## WORK INSTRUCTION
Take the line that contains "Task: Pick the light blue color swatch" and each line after it in the material below, and transcribe them exactly, stopping at the end.

## EXCERPTED DATA
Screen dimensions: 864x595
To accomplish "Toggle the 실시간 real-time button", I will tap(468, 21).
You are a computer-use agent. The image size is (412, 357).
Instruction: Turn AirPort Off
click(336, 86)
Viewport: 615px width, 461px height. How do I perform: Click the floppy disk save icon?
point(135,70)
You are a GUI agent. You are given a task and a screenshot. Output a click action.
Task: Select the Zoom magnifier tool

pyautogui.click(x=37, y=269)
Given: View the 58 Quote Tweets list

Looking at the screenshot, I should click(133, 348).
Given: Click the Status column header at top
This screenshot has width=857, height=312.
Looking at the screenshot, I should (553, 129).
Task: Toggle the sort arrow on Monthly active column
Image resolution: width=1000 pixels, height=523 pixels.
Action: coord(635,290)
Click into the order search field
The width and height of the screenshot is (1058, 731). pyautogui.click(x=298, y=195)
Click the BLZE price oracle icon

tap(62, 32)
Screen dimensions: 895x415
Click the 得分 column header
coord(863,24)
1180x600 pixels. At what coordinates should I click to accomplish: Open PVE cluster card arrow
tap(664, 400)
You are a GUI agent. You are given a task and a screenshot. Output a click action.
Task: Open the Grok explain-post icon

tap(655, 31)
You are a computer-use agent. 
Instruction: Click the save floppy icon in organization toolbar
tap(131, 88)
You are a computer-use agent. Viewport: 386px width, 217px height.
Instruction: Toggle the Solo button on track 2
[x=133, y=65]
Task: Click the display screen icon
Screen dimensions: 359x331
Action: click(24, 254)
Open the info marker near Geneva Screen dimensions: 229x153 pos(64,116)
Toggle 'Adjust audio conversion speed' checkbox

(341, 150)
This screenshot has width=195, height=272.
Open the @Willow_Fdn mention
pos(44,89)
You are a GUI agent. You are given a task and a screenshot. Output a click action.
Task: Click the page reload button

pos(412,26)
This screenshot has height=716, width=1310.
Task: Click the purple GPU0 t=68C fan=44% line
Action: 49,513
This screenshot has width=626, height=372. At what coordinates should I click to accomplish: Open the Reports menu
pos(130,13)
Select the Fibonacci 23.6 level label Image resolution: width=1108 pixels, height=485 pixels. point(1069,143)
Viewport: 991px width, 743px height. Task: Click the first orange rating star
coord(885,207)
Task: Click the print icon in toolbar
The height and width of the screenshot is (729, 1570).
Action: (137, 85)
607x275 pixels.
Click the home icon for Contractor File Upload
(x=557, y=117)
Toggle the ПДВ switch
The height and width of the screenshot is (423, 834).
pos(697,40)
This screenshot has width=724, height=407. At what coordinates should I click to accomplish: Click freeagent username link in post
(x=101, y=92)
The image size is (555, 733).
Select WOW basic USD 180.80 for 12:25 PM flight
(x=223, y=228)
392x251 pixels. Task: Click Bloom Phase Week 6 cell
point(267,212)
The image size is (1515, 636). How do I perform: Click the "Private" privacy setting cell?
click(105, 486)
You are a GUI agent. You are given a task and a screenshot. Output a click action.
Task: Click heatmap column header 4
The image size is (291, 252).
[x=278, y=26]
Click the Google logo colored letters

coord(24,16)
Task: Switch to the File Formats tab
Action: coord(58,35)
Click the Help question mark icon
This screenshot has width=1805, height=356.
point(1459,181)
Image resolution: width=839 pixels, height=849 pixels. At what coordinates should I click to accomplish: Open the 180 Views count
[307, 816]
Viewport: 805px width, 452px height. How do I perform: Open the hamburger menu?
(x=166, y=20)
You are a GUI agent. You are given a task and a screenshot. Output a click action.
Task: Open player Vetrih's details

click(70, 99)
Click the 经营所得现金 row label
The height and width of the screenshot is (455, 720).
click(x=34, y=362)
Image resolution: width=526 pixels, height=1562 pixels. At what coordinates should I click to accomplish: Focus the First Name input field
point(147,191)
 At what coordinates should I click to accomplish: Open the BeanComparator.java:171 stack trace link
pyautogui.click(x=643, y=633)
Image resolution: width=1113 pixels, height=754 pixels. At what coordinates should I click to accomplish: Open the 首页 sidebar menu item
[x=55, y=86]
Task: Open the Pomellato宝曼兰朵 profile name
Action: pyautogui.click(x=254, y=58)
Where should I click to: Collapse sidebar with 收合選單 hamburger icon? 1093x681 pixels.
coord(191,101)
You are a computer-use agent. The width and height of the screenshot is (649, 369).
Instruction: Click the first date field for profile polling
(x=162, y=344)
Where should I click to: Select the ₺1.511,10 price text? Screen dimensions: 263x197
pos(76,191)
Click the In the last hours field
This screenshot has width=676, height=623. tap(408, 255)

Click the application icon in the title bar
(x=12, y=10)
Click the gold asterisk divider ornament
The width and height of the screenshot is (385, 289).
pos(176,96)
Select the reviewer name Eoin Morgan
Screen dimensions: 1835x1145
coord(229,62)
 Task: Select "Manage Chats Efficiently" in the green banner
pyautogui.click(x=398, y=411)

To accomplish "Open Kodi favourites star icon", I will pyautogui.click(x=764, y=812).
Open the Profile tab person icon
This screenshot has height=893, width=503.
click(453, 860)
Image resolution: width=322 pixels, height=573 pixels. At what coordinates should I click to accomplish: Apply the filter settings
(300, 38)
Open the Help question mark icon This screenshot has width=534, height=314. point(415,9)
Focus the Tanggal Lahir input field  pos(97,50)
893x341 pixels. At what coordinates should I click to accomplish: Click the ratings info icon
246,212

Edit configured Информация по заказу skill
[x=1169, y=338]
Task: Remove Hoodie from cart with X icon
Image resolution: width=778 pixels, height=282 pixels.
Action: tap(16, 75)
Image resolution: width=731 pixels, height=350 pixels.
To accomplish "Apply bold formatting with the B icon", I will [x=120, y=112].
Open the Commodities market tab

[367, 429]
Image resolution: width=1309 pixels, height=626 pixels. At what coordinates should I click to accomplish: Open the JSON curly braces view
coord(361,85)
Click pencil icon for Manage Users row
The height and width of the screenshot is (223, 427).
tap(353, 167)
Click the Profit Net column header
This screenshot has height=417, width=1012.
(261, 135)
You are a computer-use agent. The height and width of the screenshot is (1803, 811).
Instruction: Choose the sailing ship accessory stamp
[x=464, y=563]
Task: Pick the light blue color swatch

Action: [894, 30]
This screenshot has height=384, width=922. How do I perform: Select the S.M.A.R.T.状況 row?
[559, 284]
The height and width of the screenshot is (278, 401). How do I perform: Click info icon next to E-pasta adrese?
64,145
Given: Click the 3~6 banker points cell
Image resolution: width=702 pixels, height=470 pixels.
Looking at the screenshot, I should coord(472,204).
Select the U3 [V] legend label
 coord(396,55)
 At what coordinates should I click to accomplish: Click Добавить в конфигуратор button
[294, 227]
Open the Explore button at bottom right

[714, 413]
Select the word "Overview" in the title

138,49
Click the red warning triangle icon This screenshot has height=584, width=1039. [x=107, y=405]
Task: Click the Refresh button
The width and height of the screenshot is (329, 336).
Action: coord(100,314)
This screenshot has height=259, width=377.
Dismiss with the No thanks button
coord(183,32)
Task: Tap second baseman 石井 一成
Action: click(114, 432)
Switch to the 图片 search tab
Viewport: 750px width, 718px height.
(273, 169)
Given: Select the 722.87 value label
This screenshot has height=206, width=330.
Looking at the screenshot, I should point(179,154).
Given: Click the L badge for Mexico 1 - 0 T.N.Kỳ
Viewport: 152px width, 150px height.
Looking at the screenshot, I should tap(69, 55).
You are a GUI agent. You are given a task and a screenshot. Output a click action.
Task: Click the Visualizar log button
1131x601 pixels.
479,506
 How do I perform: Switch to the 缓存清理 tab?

## RESULT OF THIS EXERCISE
Task: Pick the light blue color swatch

Action: [894, 30]
This screenshot has height=384, width=922. How do I perform: Select the S.M.A.R.T.状況 row?
[559, 284]
The height and width of the screenshot is (278, 401). How do I perform: Click info icon next to E-pasta adrese?
64,145
Given: Click the 3~6 banker points cell
Image resolution: width=702 pixels, height=470 pixels.
Looking at the screenshot, I should coord(472,204).
Select the U3 [V] legend label
 coord(396,55)
 At what coordinates should I click to accomplish: Click Добавить в конфигуратор button
[294, 227]
Open the Explore button at bottom right

[714, 413]
Select the word "Overview" in the title

138,49
Click the red warning triangle icon This screenshot has height=584, width=1039. [x=107, y=405]
Task: Click the Refresh button
The width and height of the screenshot is (329, 336).
Action: coord(100,314)
This screenshot has height=259, width=377.
Dismiss with the No thanks button
coord(183,32)
Task: Tap second baseman 石井 一成
Action: click(114, 432)
Switch to the 图片 search tab
Viewport: 750px width, 718px height.
(273, 169)
Given: Select the 722.87 value label
This screenshot has height=206, width=330.
Looking at the screenshot, I should point(179,154).
Given: Click the L badge for Mexico 1 - 0 T.N.Kỳ
Viewport: 152px width, 150px height.
Looking at the screenshot, I should tap(69, 55).
You are a GUI agent. You are given a task and a screenshot. Output a click action.
Task: Click the Visualizar log button
1131x601 pixels.
479,506
 How do I perform: Switch to the 缓存清理 tab?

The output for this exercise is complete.